Os cinco estados que mais receberam recursos do Fundo Amazônia foram Pará (24,3%), Amazonas (20,1%), Mato Grosso (16,9%), Acre (8,2%) e Rondônia (7,9%). No Pará o principal projeto é o Municípios Verdes, que atinge 124 cidades com recursos de R$ 90 milhões. O objetivo é apoiar a consolidação do Cadastro Ambiental Rural e fortalecer a produção agrícola sustentável. O Secretário de Meio Ambiente e Sustentabilidade do Pará, José Mauro de Almeida, explica que o estado não pode prescindir do Fundo Amazônia: “Nós não temos recursos disponíveis para fazer frente às demandas ambientais. E não é só ambiental, a gente precisa ser indutor de boas práticas agrossilvopastoris, temos que melhorar a cadeia produtiva da carne, da floresta, da soja”.
O Amazonas também precisa do Fundo para implementar suas políticas ambientais. Recentemente, o estado recebeu um financiamento de R$ 30 milhões para registros do Cadastro Ambiental Rural (CAR), a serem aplicados nos próximos quatro anos. Segundo o Secretário Estadual do Meio Ambiente, Eduardo Costa Taveira, esse valor representa quase 30% de todo orçamento da Secretaria para este período. Ele destaca que o apoio do Fundo Amazônia se torna ainda mais importante no cenário atual, em os estados estão em crise e destinam poucos recursos para a área ambiental.
Taveira, que também é Secretário-geral da Associação Brasileira de Entidades Estaduais de Meio Ambiente (Abema), entende que é natural haver uma renegociação nos termos do Fundo Amazônia, mas diz que é imprescindível que se chegue a um consenso: “O Fundo tem 10 anos, acho que vale a pena a gente avaliar o que vem dando certo, o que pode melhorar […] Mas o que a gente espera, os estados da Amazônia, é que esta negociação se resolva o mais breve possível, porque não dá para a gente ficar sem o Fundo”.
Edifício-sede do BNDES, gestor do Fundo Amazônia. (Foto: Marcio Isensee e Sá)
Além de pedir ao Ministro Salles que mantenha as negociações com Noruega e Alemanha, Taveira solicitou que os estados da Amazônia Legal continuem participando nas definições sobre o uso dos recursos, mesmo com a extinção do Cofa. Já o Secretário José Mauro de Almeida defende que o governo federal crie outro fundo para indenizar os produtores rurais, e mantenha o Fundo Amazônia da maneira como está.

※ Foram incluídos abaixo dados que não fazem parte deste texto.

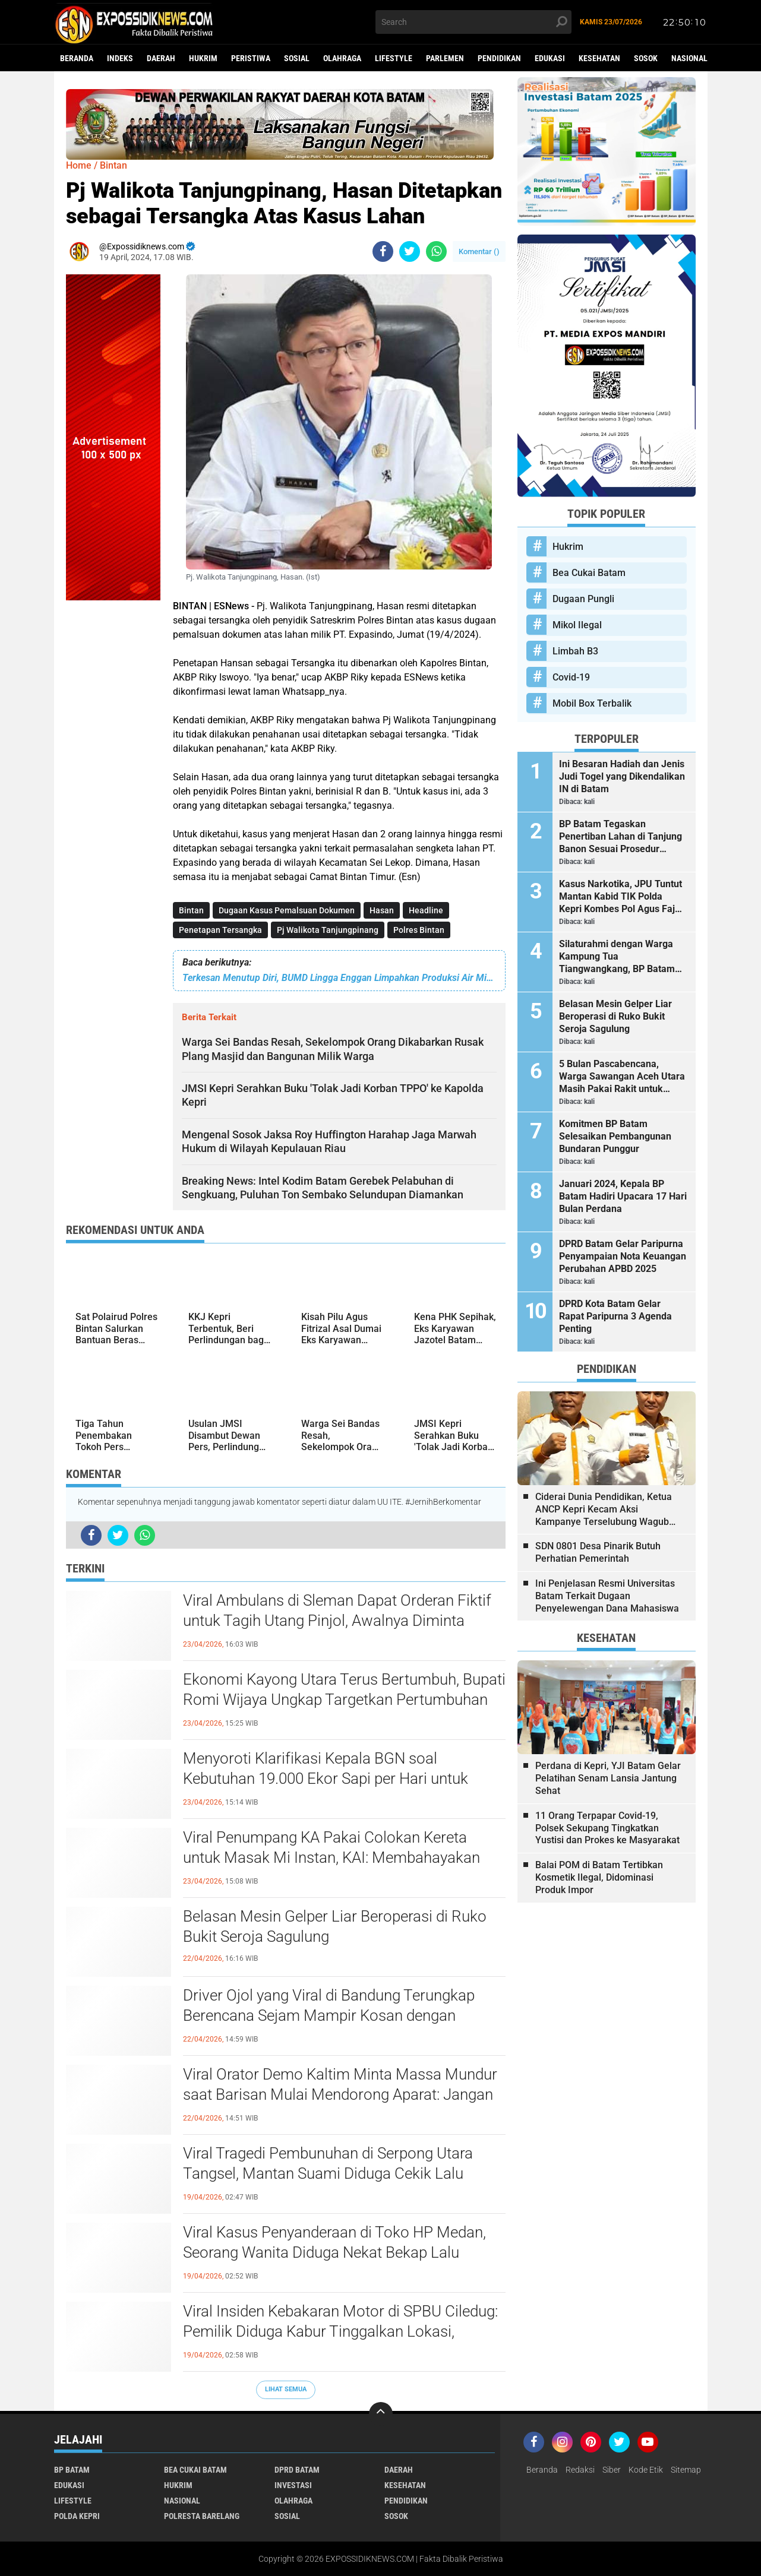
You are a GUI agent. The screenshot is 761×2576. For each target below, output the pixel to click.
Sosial (297, 58)
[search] (473, 22)
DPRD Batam (297, 2469)
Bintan (191, 910)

Segundo o BNDES, a maior parte dos projetos dos governos estaduais é justamente para a inscrição de propriedades no Cadastro Ambiental Rural, que é o registro eletrônico dos imóveis rurais. A partir do cadastro e do georreferenciamento das áreas, os órgãos de fiscalização ambiental podem identificar os donos das terras, a extensão das propriedades e as áreas de mata nativa e desmatamento. Outro tema importante nos projetos aprovados junto aos estados da Amazônia é o combate a incêndios florestais, além do fortalecimento da gestão ambiental, apoio a licenciamentos e ações de reflorestamento.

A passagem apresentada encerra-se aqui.